Buenas, cofrades, ahí va mi comentario...
Ésta es una cuestión que hemos hablado la Almiranta y yo muchas veces, y siempre llegamos a la misma conclusión: uno tiende a creer que el barco ideal es el que tiene más eslora, o motor más potente, o más espacio de estiba, o más capacidad de agua dulce, o... siempre ese "más", pero el barco ideal no existe, y no porque tengamos "más" de algo el barco va a ser el adecuado.
Entonces, uno tiene que conformarse con algo que pueda mantener:
Mantener económicamente: conocemos muchos armadores que tienen el barco hecho una ruina porque no tienen dinero para el mantenimiento y reposición de los elementos más básicos: velas, motor, electrónica, etc.

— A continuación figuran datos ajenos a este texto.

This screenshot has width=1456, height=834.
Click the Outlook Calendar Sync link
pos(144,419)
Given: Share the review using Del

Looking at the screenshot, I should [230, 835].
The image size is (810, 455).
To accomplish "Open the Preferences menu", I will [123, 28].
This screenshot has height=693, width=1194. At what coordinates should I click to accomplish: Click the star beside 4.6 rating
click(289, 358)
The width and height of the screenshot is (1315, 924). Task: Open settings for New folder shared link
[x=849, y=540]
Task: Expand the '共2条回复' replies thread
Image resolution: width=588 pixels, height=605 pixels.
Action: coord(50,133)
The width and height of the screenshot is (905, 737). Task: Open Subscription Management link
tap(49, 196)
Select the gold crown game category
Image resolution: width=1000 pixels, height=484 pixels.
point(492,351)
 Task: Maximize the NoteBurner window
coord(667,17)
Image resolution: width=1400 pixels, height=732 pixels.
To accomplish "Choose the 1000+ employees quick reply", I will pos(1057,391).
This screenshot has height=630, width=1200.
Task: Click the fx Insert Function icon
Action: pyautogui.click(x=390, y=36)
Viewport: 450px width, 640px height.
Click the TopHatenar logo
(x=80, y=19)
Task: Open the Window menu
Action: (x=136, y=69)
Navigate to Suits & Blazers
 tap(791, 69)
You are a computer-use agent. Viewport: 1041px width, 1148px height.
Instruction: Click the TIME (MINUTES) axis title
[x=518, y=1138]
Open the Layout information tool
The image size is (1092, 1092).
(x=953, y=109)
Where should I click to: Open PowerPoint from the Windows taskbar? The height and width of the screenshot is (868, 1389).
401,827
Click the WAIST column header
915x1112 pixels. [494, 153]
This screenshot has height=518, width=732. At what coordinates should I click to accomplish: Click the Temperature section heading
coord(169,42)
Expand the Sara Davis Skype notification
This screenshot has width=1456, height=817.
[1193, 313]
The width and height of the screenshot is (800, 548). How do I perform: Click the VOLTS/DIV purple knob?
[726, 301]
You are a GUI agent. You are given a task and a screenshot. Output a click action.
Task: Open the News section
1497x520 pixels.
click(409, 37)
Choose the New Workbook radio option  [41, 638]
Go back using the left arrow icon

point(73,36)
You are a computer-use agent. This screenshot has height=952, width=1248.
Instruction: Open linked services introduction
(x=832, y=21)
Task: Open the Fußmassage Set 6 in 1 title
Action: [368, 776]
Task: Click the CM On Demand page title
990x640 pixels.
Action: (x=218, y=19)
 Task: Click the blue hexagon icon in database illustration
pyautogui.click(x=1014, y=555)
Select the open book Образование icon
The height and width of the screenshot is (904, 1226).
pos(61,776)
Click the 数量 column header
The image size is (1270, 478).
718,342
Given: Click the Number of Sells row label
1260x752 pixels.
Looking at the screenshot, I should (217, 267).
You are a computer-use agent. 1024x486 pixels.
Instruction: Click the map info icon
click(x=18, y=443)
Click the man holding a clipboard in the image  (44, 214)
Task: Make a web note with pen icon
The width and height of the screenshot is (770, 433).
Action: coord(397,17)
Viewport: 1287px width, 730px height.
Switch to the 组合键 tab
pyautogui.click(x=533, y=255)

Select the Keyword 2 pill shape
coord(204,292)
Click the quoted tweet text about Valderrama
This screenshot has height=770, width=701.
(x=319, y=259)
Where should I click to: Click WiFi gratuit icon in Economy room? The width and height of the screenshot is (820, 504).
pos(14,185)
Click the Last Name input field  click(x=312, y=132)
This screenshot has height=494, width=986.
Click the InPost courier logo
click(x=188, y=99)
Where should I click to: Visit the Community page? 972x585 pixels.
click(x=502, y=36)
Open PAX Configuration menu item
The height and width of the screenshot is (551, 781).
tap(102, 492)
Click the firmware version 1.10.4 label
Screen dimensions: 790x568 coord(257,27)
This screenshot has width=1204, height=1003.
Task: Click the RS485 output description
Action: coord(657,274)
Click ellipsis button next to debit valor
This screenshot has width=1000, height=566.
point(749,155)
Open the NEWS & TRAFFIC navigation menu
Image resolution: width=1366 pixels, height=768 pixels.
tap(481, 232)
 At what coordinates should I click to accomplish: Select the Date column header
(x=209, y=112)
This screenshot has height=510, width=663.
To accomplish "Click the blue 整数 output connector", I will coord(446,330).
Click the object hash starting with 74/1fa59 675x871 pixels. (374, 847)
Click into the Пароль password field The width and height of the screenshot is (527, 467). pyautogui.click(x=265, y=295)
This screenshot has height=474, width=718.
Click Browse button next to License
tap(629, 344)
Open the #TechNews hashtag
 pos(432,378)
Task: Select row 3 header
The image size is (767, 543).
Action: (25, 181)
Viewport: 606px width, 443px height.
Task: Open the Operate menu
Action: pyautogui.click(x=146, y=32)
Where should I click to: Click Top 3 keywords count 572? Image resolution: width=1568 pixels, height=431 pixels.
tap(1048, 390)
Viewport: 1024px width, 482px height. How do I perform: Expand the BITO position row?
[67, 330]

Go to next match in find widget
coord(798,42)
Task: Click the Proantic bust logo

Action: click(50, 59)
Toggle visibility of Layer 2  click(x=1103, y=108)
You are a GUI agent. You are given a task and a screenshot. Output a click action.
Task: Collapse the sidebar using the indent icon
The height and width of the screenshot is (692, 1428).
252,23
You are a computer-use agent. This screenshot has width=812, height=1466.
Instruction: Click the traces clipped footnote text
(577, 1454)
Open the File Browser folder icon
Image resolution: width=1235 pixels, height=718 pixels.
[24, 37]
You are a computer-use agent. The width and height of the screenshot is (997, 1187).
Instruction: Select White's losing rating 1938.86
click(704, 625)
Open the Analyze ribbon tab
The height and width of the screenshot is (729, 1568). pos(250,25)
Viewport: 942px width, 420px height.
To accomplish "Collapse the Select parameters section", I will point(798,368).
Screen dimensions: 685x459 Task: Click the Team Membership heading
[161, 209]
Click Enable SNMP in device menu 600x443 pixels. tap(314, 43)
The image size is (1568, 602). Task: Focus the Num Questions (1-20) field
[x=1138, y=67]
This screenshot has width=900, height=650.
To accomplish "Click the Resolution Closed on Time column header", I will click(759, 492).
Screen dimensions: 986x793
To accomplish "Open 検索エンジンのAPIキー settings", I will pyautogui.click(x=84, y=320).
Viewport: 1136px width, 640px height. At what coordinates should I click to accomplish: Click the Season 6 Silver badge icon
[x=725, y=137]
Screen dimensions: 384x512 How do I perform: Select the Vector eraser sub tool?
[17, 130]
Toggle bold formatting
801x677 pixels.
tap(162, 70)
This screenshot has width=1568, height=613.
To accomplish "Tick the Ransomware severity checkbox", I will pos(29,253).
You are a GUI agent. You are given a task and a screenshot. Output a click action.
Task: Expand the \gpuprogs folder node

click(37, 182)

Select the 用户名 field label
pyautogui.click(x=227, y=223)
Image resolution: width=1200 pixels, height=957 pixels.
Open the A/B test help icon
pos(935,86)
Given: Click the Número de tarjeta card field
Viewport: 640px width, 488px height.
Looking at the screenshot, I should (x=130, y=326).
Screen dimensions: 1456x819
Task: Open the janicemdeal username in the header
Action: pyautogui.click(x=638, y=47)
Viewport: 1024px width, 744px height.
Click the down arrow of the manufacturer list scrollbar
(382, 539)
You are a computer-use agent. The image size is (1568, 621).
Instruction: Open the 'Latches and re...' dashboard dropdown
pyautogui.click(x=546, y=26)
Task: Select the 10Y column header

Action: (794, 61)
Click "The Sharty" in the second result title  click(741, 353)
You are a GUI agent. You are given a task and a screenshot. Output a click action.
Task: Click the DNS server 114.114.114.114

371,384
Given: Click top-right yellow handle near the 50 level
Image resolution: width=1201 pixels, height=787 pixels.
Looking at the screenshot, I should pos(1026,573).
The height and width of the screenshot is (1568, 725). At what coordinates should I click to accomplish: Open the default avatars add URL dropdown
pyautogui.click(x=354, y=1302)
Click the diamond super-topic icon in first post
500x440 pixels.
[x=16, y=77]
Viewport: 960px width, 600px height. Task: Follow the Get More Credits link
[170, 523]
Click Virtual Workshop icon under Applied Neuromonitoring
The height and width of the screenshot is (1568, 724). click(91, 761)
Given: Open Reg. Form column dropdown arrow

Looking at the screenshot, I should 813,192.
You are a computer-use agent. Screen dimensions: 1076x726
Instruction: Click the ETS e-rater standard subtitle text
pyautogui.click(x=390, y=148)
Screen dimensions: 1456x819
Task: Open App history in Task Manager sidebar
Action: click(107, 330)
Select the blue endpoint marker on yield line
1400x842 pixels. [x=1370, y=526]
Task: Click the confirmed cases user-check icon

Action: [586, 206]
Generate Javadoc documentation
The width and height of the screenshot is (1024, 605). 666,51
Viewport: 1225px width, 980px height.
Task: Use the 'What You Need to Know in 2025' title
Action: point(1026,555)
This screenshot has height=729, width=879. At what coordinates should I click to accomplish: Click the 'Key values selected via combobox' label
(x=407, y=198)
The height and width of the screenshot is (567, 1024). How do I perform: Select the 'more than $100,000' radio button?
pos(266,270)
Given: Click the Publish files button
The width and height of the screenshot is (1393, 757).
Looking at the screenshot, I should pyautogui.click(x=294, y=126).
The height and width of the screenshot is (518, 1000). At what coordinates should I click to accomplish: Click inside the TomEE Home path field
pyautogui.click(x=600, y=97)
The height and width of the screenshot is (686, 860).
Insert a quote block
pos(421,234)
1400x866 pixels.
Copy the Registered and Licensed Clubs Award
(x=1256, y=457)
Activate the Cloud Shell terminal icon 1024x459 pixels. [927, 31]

Mantener navegando con mal tiempo: cuántos hay que no salen a navegar porque literalmente no pueden con el barco en cuanto sopla un poco.Y aquí no me vale que me digan que lo barcos más grandes aguantan mejor, porque eso es sólo la cara bonita del razonamiento. La cruz es que eso es así sólo si tienen suficiente tripulación y ésta es lo suficientemente experimentada. Si la segunda parte no se cumple, la primera tampoco.
Nosotros preferimos las molestias de un barco pequeño - por cierto, ¿de qué molestias podemos hablar cuando estamos navegando, que es nuestra afición? - porque sabemos que somos capaces de mantenerlo, en los dos aspectos que he mencionado.